WHAT YOU NEED TO DO. Copy out the lines from the one containing "The width and height of the screenshot is (890, 584)." to the one containing "tap(29, 276)", both included, with no changes.

TASK INPUT.
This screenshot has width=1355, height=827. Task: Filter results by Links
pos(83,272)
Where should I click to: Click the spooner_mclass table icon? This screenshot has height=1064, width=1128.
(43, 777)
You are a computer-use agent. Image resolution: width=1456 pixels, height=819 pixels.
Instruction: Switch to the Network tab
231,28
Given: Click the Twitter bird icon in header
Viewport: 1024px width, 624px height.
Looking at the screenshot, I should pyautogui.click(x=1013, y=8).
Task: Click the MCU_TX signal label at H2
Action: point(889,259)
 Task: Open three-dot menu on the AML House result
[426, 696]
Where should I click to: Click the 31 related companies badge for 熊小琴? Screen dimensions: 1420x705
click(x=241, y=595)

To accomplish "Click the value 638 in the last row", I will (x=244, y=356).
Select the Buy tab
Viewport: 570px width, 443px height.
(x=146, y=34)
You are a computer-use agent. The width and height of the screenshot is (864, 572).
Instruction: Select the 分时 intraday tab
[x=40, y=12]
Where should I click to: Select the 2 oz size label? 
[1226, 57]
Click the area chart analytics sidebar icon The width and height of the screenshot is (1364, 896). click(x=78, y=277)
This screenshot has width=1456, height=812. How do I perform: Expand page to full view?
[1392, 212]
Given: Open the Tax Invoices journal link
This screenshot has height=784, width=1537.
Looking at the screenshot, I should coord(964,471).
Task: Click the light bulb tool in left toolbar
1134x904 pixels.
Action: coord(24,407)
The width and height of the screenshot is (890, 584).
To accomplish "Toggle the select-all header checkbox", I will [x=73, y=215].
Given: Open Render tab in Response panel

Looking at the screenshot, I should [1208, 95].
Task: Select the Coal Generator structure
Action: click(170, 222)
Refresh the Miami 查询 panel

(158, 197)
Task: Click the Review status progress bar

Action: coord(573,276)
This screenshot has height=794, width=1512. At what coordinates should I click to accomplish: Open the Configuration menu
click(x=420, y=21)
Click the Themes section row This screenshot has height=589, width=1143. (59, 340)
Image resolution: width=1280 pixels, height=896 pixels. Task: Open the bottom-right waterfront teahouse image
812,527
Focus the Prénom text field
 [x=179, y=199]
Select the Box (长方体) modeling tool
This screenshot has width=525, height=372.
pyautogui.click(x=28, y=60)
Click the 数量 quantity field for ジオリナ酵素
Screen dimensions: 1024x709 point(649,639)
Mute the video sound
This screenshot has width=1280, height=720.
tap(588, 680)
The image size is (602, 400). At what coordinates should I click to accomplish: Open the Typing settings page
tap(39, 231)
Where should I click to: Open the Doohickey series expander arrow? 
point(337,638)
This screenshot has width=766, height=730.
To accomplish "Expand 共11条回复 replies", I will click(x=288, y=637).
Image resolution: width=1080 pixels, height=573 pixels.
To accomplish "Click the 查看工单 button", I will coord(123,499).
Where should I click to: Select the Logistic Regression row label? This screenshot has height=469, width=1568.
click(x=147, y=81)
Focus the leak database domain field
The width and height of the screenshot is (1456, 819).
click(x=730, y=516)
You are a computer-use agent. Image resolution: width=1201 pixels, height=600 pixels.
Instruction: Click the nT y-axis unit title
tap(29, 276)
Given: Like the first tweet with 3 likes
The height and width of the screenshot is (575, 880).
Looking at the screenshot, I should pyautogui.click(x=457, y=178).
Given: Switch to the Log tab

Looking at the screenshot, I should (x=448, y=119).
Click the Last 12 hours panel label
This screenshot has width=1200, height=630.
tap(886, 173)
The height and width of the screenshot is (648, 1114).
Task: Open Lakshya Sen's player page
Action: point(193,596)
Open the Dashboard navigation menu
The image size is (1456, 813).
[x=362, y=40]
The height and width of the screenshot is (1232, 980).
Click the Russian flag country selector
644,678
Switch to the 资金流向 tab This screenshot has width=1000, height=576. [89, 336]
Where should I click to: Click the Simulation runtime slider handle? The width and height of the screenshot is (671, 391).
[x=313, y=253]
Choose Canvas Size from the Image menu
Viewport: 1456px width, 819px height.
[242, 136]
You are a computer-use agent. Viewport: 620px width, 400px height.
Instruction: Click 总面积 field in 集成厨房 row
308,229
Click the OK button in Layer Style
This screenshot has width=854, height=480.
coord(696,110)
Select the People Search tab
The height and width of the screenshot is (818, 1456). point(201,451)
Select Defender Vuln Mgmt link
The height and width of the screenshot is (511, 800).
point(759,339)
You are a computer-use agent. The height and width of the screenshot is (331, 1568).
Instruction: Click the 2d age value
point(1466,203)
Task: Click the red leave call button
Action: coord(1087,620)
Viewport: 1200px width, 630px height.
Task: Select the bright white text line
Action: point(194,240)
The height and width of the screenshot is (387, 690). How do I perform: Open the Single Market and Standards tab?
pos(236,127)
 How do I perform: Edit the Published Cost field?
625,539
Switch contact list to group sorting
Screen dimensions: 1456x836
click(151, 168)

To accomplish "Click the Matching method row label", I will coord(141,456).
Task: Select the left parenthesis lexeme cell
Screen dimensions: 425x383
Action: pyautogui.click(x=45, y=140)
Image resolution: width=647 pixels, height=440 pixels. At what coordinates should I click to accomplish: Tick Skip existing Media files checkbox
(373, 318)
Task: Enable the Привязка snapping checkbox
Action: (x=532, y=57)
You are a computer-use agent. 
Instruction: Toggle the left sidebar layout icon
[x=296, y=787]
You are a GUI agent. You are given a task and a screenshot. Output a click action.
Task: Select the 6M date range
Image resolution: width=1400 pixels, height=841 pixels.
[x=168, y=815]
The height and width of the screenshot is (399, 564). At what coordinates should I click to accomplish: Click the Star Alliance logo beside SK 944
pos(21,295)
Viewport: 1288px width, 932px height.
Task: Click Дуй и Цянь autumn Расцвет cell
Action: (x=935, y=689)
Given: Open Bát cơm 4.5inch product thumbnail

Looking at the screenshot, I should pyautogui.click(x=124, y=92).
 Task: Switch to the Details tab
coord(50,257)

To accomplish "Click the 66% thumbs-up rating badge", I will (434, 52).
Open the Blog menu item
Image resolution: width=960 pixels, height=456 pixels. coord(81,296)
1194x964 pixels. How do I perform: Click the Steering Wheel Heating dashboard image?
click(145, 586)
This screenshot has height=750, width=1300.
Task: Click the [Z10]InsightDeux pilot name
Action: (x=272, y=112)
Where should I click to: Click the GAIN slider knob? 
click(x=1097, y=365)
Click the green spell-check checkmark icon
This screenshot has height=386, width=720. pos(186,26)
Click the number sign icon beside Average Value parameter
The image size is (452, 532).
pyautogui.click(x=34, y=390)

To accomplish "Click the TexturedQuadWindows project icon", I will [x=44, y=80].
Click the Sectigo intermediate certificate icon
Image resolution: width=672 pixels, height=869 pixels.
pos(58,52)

PROBLEM SOLUTION.
The width and height of the screenshot is (890, 584).
To accomplish "Toggle the select-all header checkbox", I will [x=73, y=215].
Given: Open Render tab in Response panel

Looking at the screenshot, I should [1208, 95].
Task: Select the Coal Generator structure
Action: click(170, 222)
Refresh the Miami 查询 panel

(158, 197)
Task: Click the Review status progress bar

Action: coord(573,276)
This screenshot has height=794, width=1512. At what coordinates should I click to accomplish: Open the Configuration menu
click(x=420, y=21)
Click the Themes section row This screenshot has height=589, width=1143. (59, 340)
Image resolution: width=1280 pixels, height=896 pixels. Task: Open the bottom-right waterfront teahouse image
812,527
Focus the Prénom text field
 [x=179, y=199]
Select the Box (长方体) modeling tool
This screenshot has width=525, height=372.
pyautogui.click(x=28, y=60)
Click the 数量 quantity field for ジオリナ酵素
Screen dimensions: 1024x709 point(649,639)
Mute the video sound
This screenshot has width=1280, height=720.
tap(588, 680)
The image size is (602, 400). At what coordinates should I click to accomplish: Open the Typing settings page
tap(39, 231)
Where should I click to: Open the Doohickey series expander arrow? 
point(337,638)
This screenshot has width=766, height=730.
To accomplish "Expand 共11条回复 replies", I will click(x=288, y=637).
Image resolution: width=1080 pixels, height=573 pixels.
To accomplish "Click the 查看工单 button", I will coord(123,499).
Where should I click to: Select the Logistic Regression row label? This screenshot has height=469, width=1568.
click(x=147, y=81)
Focus the leak database domain field
The width and height of the screenshot is (1456, 819).
click(x=730, y=516)
You are a computer-use agent. Image resolution: width=1201 pixels, height=600 pixels.
Instruction: Click the nT y-axis unit title
tap(29, 276)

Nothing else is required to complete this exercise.